Title: Automated Interview Generation Using Deep Learning on Unstructured Text
Speaker: Tom Masino and Elie Naufal
Abstract: An efficient technique for creating interview bots from unstructured text is developed, in which the bot determines an individual’s understanding of the ontologies mined from the text. The technique was used to identify an individual’s knowledge of products and services of publicly traded companies even though they may not know about the specific corporate entities themselves. To build the interview bot they implemented standard text cleansing processes before 1) applying Named Entity Recognition to identify subject matter, 2) extracting intent phrases using various forms of Dialogue Act Recognition and both Bayesian and non-Bayesian Semantic Analysis, and 3) cataloging ontologies based on our deep learning LSTM models as well as a non-neural network Hidden Markov Model.
Biography:
Dr. Tom Masino received his B.A. degree in Biological Sciences from the University of Delaware, USA, in 1981, and the Ph.D degree in Neurobiology from the University of Chicago, USA, in 1987. From 1987 to 1989, he was a Postdoctoral Fellow in the Department of Neurobiology, Stanford University, USA. From 1989 to 1993, he received a NIH Grant, and worked as a Researcher. Dr. Masino has rich industry experiences. From 1992 to 1995, he was a Principal in the Logicstream. From 1996 to 2008, he was the Chief Executive Officer, and Founder of the Netmosphere. From 1998 to 2003, he was the Chief Technology Officer, and Founder, of the Intravation. From 2003 to 2010, he was a Senior Quantitative Strategist in the Infinium Securities, LLC. From 2010 to 2013 he was a Chief Data Scientist, and Analytics Group Lead in the Integral Development Corp.
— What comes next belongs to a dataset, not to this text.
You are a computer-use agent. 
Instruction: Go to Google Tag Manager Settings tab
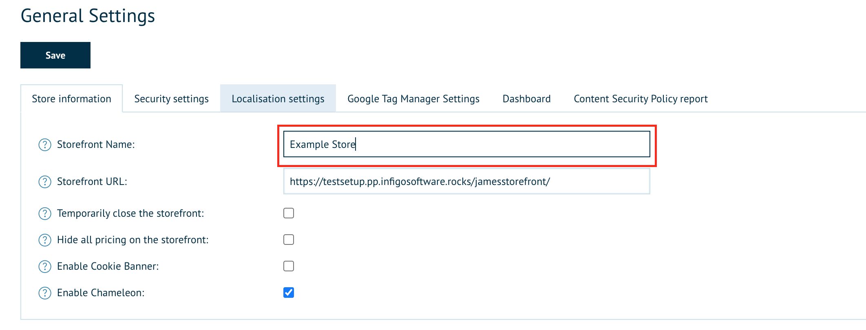[x=413, y=99]
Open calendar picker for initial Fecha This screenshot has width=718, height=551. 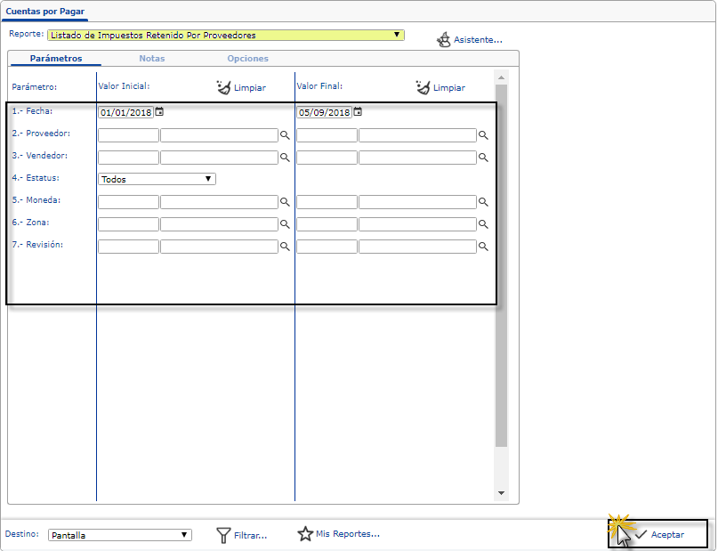click(159, 112)
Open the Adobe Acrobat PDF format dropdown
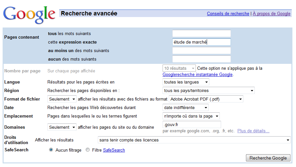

From 2013 to 2014, he was a Director of Optimization in the Groupon. From 2013 to 2017, he was a Principal in the Applied Deep Learning, LLC. Currently, he is a Director in the TradeWeb, LLC. His working field includes Data Science & Machine Learning, Big Data, Data Engineering, and Software Development.
Elie Naufal has been running investment strategies in hedge funds for 20 years. He managed multi-strategies funds with over $500 million in assets. Versed in machine learning and neural networks, he currently leads modeling at Applied Deep Learning LLC. He received his M.S. degree in Operation Research from the Columbia University, USA.